ほかの豆類では成分の大部分を炭水化物が占めるのに対し、大豆は「畑の肉」とも呼ばれるほどタンパク質が豊富で、乾燥大豆中の約35%を占め、炭水化物はそれよりも少ない約28%程度にとどまる。そのほか約19%の脂質(うち10%以上がリノール酸やリノレン酸などの多価不飽和脂肪酸)、約17%の食物繊維、ビタミン類(B群、E)、ミネラル類(カリウム、リン、カルシウム、マグネシウム、鉄、亜鉛)などを含む。大豆はまた植物性ホルモン(フィトエストロゲン)のイソフラボンを含むことでも有名で、この成分は雌性ホルモンであるエストロゲンと似た作用がある。そして納豆は、納豆菌の働きにより、ビタミンB群とKが大豆よりも多く含まれる。

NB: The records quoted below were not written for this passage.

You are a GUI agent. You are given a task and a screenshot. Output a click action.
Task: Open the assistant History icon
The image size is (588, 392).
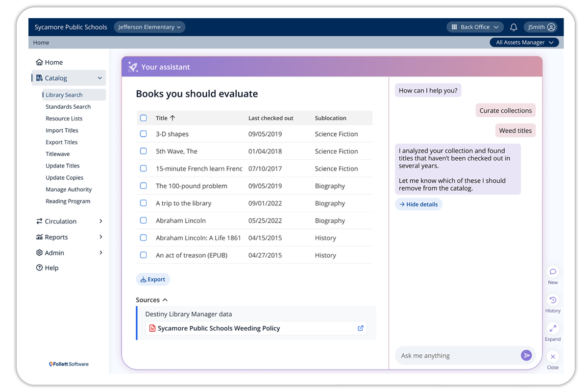coord(553,300)
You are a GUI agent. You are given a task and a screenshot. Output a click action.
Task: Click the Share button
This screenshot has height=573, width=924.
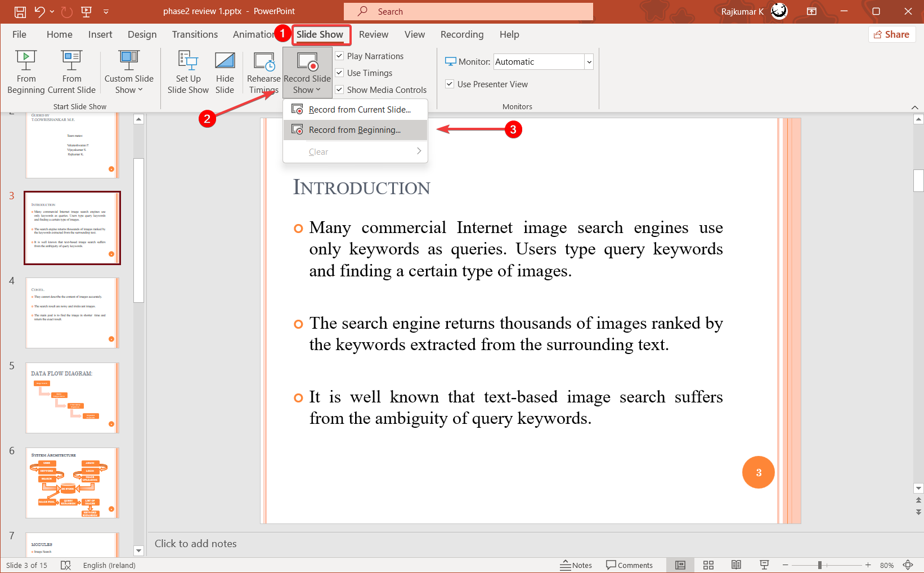[892, 34]
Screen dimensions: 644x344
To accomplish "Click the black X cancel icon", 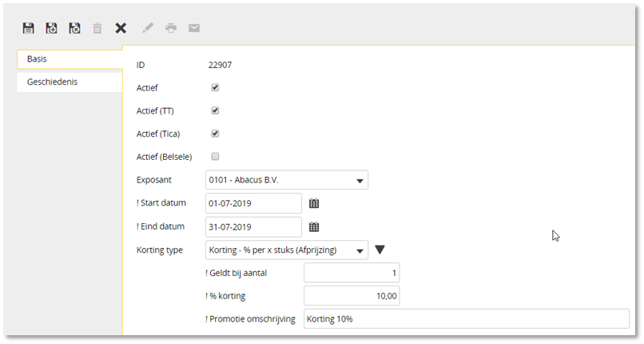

納豆菌は、発酵によりビタミンを作り出すだけでなく、大豆タンパクの約50%を旨味成分(アミノ酸)のグルタミン酸やたんぱく質のムチンなどに作り替え、特にムチンは納豆独特の粘り成分となる。ムチンは糖タンパク質(たんぱく質に糖が結合したもの)で、粘る性質から胃壁や腸壁に付き、粘膜表面を保護する作用がある。また、納豆菌からはナットウキナーゼなど酵素も多く出され、血栓を溶解したり、アルツハイマー症の原因となるアミロイドの沈着を分解したりすることが知られており、現在は納豆の持つ抗がん効果についても研究調査が進められている。
生の大豆を絞って脂肪分を抽出した後の絞りかすは脱脂大豆と呼ばれ、大豆に本来含まれている成分より脂肪分が取り除かれた分、タンパク質量や食物繊維などの成分比率が高くなっている。
また大豆には、ほかの豆類同様に天然の防虫抗菌物質であるタンニンやレクチンも含まれるため、食用には必ず加熱を要する。犬では大豆に含まれるオリゴ糖成分を消化することが出来ないため、大腸で発酵しおならの原因となったり、便が軟らかくなるほか、多量の摂取により腸内でガスが多く発生し、鼓腸症の原因となり死に至ることがあるので、摂取量には十分注意が必要である。
大豆は、アメリカで1930年前後に遺伝子組み換えを施した品種の栽培試験が始まって以来、現在ではその栽培シェアの94%が遺伝子組み換え品種である。また、カナダやメキシコ、アルゼンチン、ブラジル、オーストラリア、中国、韓国、台湾など各国のほか、日本でも遺伝子組み換えされた品種が栽培されている。日本では食品を対象に、遺伝子組み替えされた大豆原料が5%以下の混入である場合のみ「遺伝子組み換えでない」と表示しても良いことになっているが1)、ドッグフードはその表示の対象外であるので、どのような原料が使われているのかを原材料表示からは知ることが出来ない。